Am 11. April 1933 sollte beschlossen werden, den „Jungfernstieg“ in „Adolf-Hitler-Allee“ umzubenennen. Ernst Schefe erklärte, seine Fraktion könne nicht zustimmen, denn diese neue Bezeichnung sei doch nur für eine kurze Zeit. Am 29. April 1933 wurde Ernst Schefe für die Dauer von fünf Sitzungen von den Versammlungen aufgrund seiner Aussagen in der Sitzung vom 28. März 1933 (hierbei muss es sich um die oben genannte handeln) ausgeschlossen. Grundlage dafür war eine Verordnung des Innenministeriums vom 22. März 1933. Durch das Verbot der SPD am 22. Juni 1933 war dies das Ende seiner Arbeit in der Gemeindevertretung. Bereits 1933 soll er von der Polizei verhört worden sein.

In den Jahren 1939 und 1940 wurde Schefe wegen seiner Kritik an den Nazis denunziert. Im Vernehmungsprotokoll vom 24. April 1940 wird ihm vorgehalten, gesagt zu haben:

„Hitler hat den Krieg gewollt und ist auch der Schuldige an dem Krieg“ (Überfall auf Polen)

„Hitler ist ein großer Verbrecher und das deutsche Volk ist einfach in ein neutrales Land einmarschiert“ (Norwegen)

„Die 99%, die Hitler gewählt haben, waren besoffen gewesen“

Ernst Schefe hat sich zu diesen Worten bekannt und wurde daraufhin zu einem Jahr Gefängnis verurteilt. Nach Verbüßung kam er nach Schwarzenbek zurück.

Kurz nach dem Attentat auf Adolf Hitler am 20. Juli 1944 wurde Ernst Schefe erneut verhaftet. Er war wieder denunziert worden und gab zu, in privatem Kreis gesagt zu haben:

„Hitler, dat verdammte Swien, makt Krieg un all unsere Jungs möt starven.“ Daraufhin wurde er im Alter von 60 Jahren in das KZ Neuengamme gebracht, wo er am 26. September 1944 „beim Frühsport“ (so die offizielle Darstellung) verstorben ist.

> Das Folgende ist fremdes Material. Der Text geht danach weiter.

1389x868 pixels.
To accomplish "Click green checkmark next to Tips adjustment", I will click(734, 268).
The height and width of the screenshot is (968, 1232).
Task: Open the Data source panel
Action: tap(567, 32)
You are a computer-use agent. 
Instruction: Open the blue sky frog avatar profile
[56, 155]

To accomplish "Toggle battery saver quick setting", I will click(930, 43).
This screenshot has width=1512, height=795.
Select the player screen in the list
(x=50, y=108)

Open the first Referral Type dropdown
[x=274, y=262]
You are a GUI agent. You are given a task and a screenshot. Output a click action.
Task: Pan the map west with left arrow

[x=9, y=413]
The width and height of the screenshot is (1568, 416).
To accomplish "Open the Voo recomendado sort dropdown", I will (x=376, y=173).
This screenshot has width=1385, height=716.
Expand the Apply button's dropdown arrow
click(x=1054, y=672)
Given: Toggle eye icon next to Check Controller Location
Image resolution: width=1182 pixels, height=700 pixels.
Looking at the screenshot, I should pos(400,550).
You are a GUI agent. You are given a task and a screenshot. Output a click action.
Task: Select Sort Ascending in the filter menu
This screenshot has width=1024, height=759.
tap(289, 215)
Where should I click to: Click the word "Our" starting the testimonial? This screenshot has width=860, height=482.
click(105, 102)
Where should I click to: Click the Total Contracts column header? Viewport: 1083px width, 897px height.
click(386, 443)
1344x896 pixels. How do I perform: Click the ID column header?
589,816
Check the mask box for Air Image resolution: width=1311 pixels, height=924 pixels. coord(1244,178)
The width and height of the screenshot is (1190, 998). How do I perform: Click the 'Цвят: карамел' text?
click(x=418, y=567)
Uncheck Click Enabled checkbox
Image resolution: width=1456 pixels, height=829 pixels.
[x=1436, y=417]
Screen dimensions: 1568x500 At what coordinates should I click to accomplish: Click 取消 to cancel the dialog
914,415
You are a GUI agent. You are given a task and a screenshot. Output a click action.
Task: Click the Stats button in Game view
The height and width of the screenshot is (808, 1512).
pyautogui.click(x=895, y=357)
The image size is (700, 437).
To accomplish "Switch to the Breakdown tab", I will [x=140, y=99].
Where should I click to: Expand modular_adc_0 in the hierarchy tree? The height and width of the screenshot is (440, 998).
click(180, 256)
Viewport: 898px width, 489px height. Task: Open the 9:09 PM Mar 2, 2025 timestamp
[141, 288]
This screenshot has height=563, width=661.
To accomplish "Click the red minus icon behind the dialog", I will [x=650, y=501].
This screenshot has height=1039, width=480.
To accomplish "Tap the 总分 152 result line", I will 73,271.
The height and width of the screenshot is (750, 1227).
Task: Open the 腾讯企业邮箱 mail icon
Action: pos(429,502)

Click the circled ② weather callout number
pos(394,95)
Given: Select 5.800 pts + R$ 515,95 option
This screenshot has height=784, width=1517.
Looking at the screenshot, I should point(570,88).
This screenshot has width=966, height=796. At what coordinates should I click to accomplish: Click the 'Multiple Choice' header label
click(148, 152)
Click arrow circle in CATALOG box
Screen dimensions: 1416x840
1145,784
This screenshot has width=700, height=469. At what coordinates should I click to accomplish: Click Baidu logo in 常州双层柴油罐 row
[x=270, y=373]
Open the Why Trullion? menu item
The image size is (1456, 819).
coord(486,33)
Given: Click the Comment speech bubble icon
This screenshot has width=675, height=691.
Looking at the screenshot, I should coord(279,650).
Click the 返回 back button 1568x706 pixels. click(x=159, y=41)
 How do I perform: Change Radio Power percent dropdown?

Gedenkstein nahe am Amtsrichterhaus

Heinrich Kraus und seine Familie haben das Andenken an Ernst Schefe über viele Jahre mit einer Gedenktafel an ihrem Familiengrab bewahrt. Heute erinnert die Tafel in einem Gedenkstein nahe am Amtsrichterhaus an Ernst Schefe. Der Stein wurde am 20. Juli 2000 eingeweiht. Das Mahnmal wurde vom OV errichtet, die Gestaltung und Herstellung leistete Genosse Horst Gehrke. […]

 

Zum Artikel und Autor Reinhard Wiese

Der obige Text stellt einen Auszug aus dem Artikel „Zur Geschichte des Ortsvereins Schwarzenbek der Sozialdemokratischen Partei Deutschlands“ von Reinhard Wiese dar. Veröffentlicht wurde dieser Artikel im Heft 202 der Zeitschrift des Heimatbund und Geschichtsvereines Herzogtum Lauenburg e. V. „Lauenburgische Heimat“. Reinhard Wiese selbst ist Mitglied der Bezirksgruppe Schwarzenbek des Vereines und darüber hinaus Stadtverordneter für die SPD in Schwarzenbek.